The settlement requires DB to pay $95 million. The settlement does not state how that figure was derived. I could speculate but I suspect there would be a high chance that my speculation would be misfocused.
The agreement says that the following claims of the U.S. are not released:
a. Any claim for conduct other than the Covered Conduct.

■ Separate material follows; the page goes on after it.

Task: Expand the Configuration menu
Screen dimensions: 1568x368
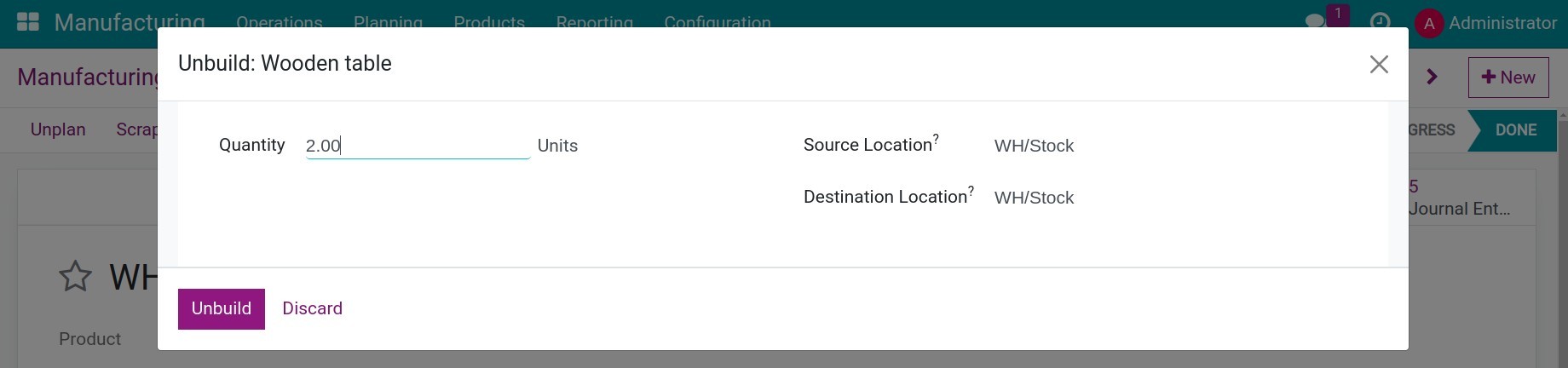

b. "Any criminal liability."
c. A broad swath of potential liability in a paragraph that I am not sure I understand the full scope of (so I quote that paragraph, ¶ 5.c.):
Except as expressly stated in this Stipulation, any administrative liability (other than (i) the collection, assessment, or adjustment of any income tax, including any interest thereon and any penalties for failure to report or failure to pay such income tax, arising from the Covered Conduct and (ii) BMY's unpaid tax liability, including any interest thereon and any penalties for failure to report or failure to pay such income tax, resulting from the sale of the Bristol-Myers shares), including the suspension and debarment rights of any federal agency;The settlement further states (¶ 7):
7. Deutsche Bank waives and will not assert any defenses it may have to any criminal prosecution or administrative action relating to the Covered Conduct that may be based in whole or in part on a contention that, under the Double Jeopardy Clause in the Fifth Amendment of the United States Constitution, or under the Excessive Fines Clause in the Eighth Amendment of the United States Constitution, this Stipulation bars a remedy sought in such criminal prosecution or administrative action.JAT Comments:
1. The Covered Conduct sounds like tax evasion and, likely some other tax related criminal conduct such as conspiracy (offense or defraud) and tax perjury. There may be a back story that I am not familiar with, but as noted above the settlement does state cryptically that DB is not released from "Any criminal liability." (¶ 5.a.; see also ¶ 7, both quoted above). The Covered Conduct occurred for the target corporation's fye 4/20/01, so the criminal statute of limitations probably would have expired unless DB did something to refresh the statute of limitations (a la United States v. Beacon Brass Co., Inc., 344 U.S. 43 (1952)) or to suspend the statute while it was otherwise open (such as by consent). One inference (probably not compelled) is that there is a criminal case that could still be pursued. Still, the civil liabilities are usually not concluded until any criminal investigation or prosecution is concluded.
2. Even beyond possible criminal prosecution, as I indicated, I am not sure exactly what paragraph 7 is getting at. The parties reaching the settlement certainly know what potential conduct it covers.